More than half of current smokers—54%—know little or nothing about lung-cancer screening, according to recent data from Phreesia Life Sciences, which surveyed more than 14,000 current and former smokers as they checked in for doctors’ appointments. And only 28% of survey participants with any smoking history—many of whom also are considered high-risk—said they were aware of lung-cancer screening.
Early detection in lung cancer is key to better chances of survival, which makes the survey figures particularly alarming. Patients who are diagnosed when their cancer is still localized to the lungs have a five-year survival rate of 61.2%, according to data from the National Cancer Institute. But that rate nosedives to just 7% for patients whose cancer has spread to other parts of their body before it’s detected.
So what can pharma marketers do to help? For starters, getting the word out about who should be screened—to both patients and doctors—is critical. Just last year, the U.S. Preventive Services Task Force expanded screening recommendations to include adults ages 50 to 80 who have a 20 pack-year smoking history and either currently smoke or have quit within the past 15 years.
Now, “doctors just don’t know about it. They don’t talk about it,” Heather Kun, CEO of nonprofit Fuck Cancer, says. And on top of that, “the criteria for being screened is beyond complicated,” she notes, pointing to the pack year count.
Patients need more education around the screening itself, too, explains Nancy Ibach, associate vice president of U.S. Oncology at Merck. Screenings consist of low-dose CT scans, and “people realizing that it is not an invasive procedure … could actually help us help others,” she says.
And he way pharma marketers communicate that information is important, Kun adds. “Make it funny, make it lighter,” she suggests. “This isn’t a big deal—you’re getting your picture taken!”
But boosting awareness alone won’t solve the problem, Phreesia survey data shows. Of the 28% of current or former smokers who said they were aware of screening, just 5% have been screened for lung cancer in the past 12 months, and only 11% plan to be screened in the next 12 months. Those stats suggest there are other hurdles to screening that marketers must address.
For one, smokers and former smokers may experience feelings of guilt or shame that stop them from getting screened. “There’s a lot of guilt, if you will, a lot of, ‘I did this to myself,’ and sometimes that can impact their ability to even undergo the screening,” Ibach says.

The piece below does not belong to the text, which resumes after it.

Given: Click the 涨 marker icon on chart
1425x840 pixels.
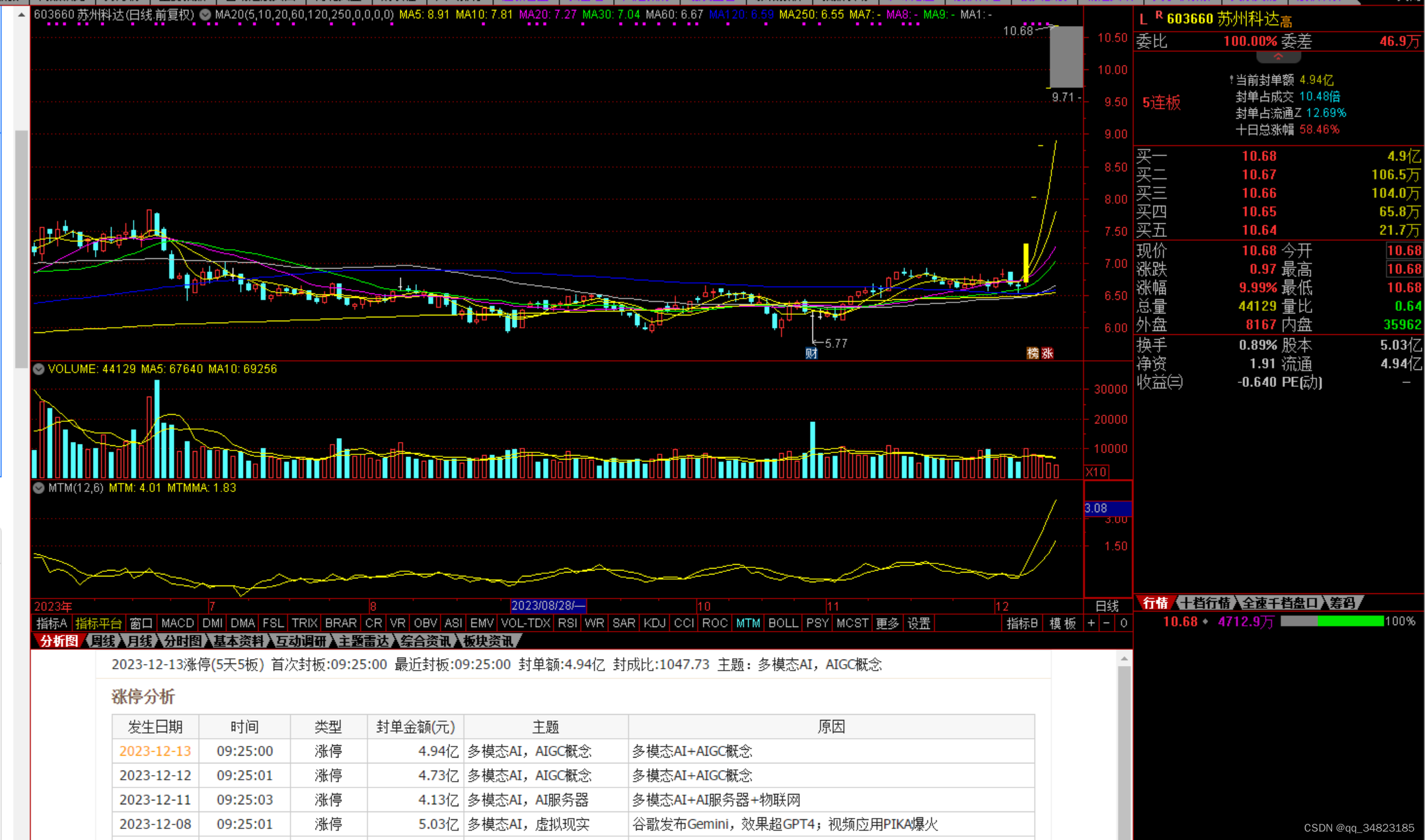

In some cases, those feelings may stop them from even sharing their smoking history with their doctors, Kun adds. Destigmatizing the conversation around smoking can help ensure that patients and providers can have open, honest conversations. “It’s super important to get people out of the dark to say, “‘I’m owning my risk factors,’” she says.
Patients in underserved communities may also face additional barriers, leading to later diagnoses and worse fatality rates. Currently, screening isn’t accessible enough for all patients, says Kun, who suggests expanding the technology to a certain number of community health centers per zip code.
Patients in these communities can also be less trusting of physicians, Ibach says. “We have to get into the community with the message, and we have to partner with people who can get into the community and deliver this message from a trusted source who can help them understand the details of it,” she notes.
While the challenge of upping screening rates is a big one, it’s one that comes with the opportunity to save patients’ lives, Ibach says.
“We’ve got a lot of education to do, but I do think if we as an industry within the pharma space can create more awareness, we can really change health outcomes within this particular diagnosis.”